In early September, Chief Minister Fabian Picardo expressed his goals for a post-Brexit Gibraltar: to “cement the relationship with the United Kingdom” and to “establish that bilateral relationship of trade to continue the morning after Brexit as if the single market between Gibraltar and the UK seamlessly moved from one moment to the next.” Yet, for the British Overseas Territory, the prospect of an orderly, smooth Brexit has dwindled in recent months.

The territory of Gibraltar has experienced significant news coverage due to its undetermined relationship with the European Union. In April 2017, Lord Michael Howard, a former Conservative leader, publicly announced his confidence “that our current Prime Minister will show the same resolve [as Margaret Thatcher in regards to the Falkland Islands] in standing by the people of Gibraltar.” Media outlets came to the conclusion that such a statement was, indeed, an indication of war. At the center of Anglo-Spanish relations is Gibraltar. The issue arose when European Council President Donald Tusk declared Madrid would have veto power over Gibraltar in Brexit negotiations.

Amidst the uncertainty over Brexit negotiations, the assertion of Spanish sovereignty looms in the background. Located on the southern tip of the Iberian Peninsula, Gibraltar had been Spanish territory since the mid-fifteenth century up until the War of the Spanish Succession. It was then that the Habsburg monarchy lost claims to the territory in 1704. At less than two square miles in area, Gibraltar represents a small yet significant part of the United Kingdom. Its fortuitous position at the entrance to the Mediterranean Sea, as well as its strategic importance as a naval base during World War II, secured its spot as one of the ever-present symbols of the former British Empire. To this day, its citizens are fervent British citizens, voting to remain part of the United Kingdom in a 1967 referendum. Sentiments were also echoed in a 2002 referendum.

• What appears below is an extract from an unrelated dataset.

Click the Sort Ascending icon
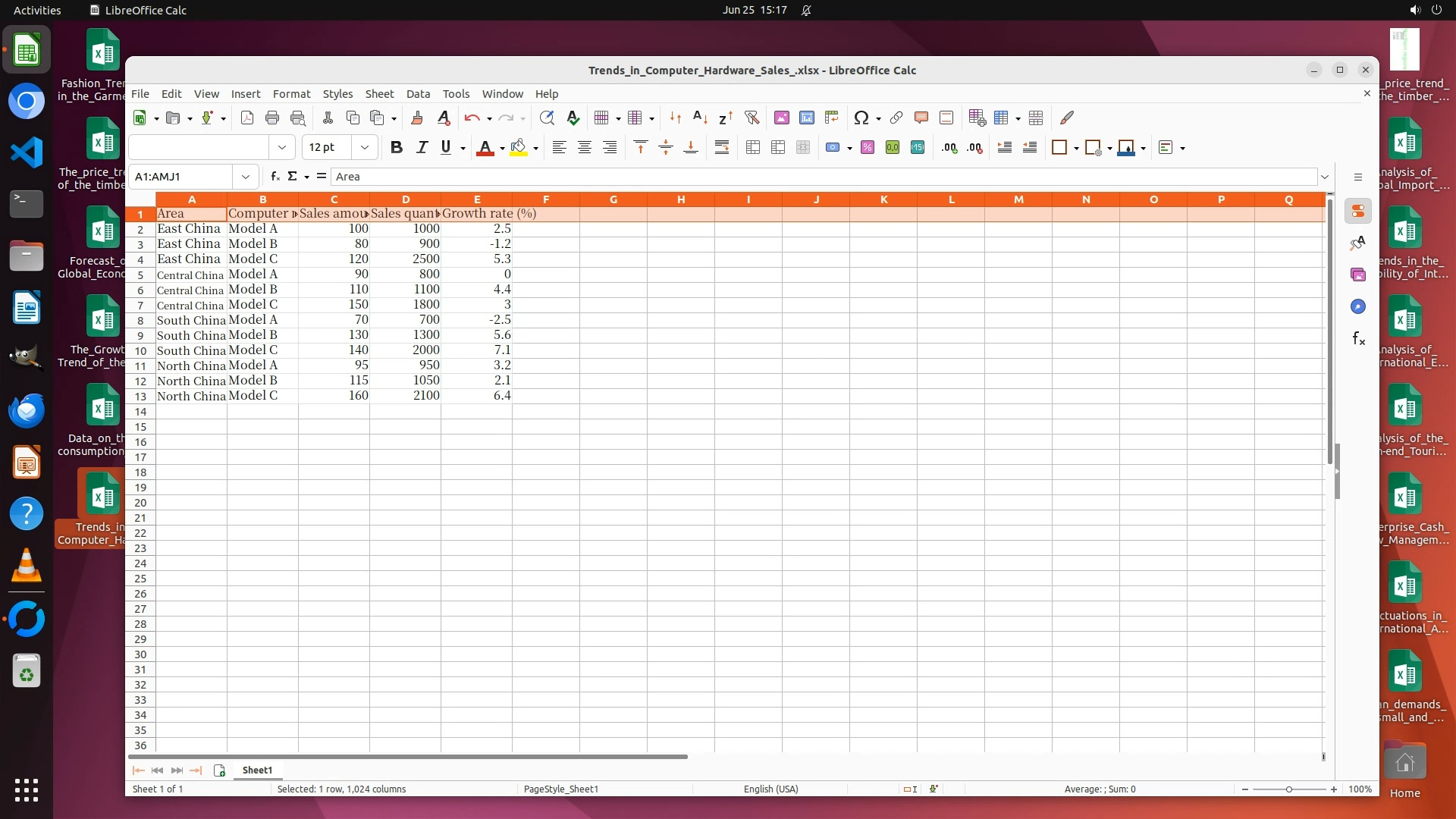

But the 2002 referendum implied that Gibraltar wanted to remain part of an EU-member UK. Tensions have risen for those that voted to remain part of Britain, but also voted to remain part of the EU. Access to Europe’s single market, an utterly impossible prospect according to the German finance minister, was one of the driving factors that convinced 96 percent of Gibraltarians to vote Remain. The question stands as to whether those voters identify so as true British citizens, even at the expense of EU membership.

In September, Prime Minister Theresa May asserted that Gibraltar “will be fully involved” as the United Kingdom and its territories begins the withdrawal process. Its involvement in Brussels talks is key, as over 96 percent of the Gibraltar population voted to remain within the EU. With its geographic proximity and strong economic ties to its northern neighbor, Spain, Gibraltar benefits tremendously from open borders and tourism from its European counterparts. Although May has stated that the British government’s position on Gibraltar is “very clear,” her plan for an orderly Brexit has been anything but so.

Members of both the British and Gibraltarian governments have convened at Joint Ministerial Committees to discuss that the specific priorities for Gibraltar in a post-Brexit world. At the recent fourth meeting, Picardo and Deputy Chief Minister Dr Joseph Garcia, met with members of Cabinet, the Department for Exiting the European Union, the Foreign and Commonwealth Office, and more. In a recent interview, Picardo emphasized how Gibraltar must be included in Brexit negotiations going forward: “it’s a moment of aspiration when we try to do the best possible deal for the whole of the United Kingdom, including Gibraltar.” But in what ways can this British Overseas Territory sway Brussels negotiations? And, for those 96% of Gibraltarians that voted Remain in the 2016 referendum, what does an ideal Brexit look like?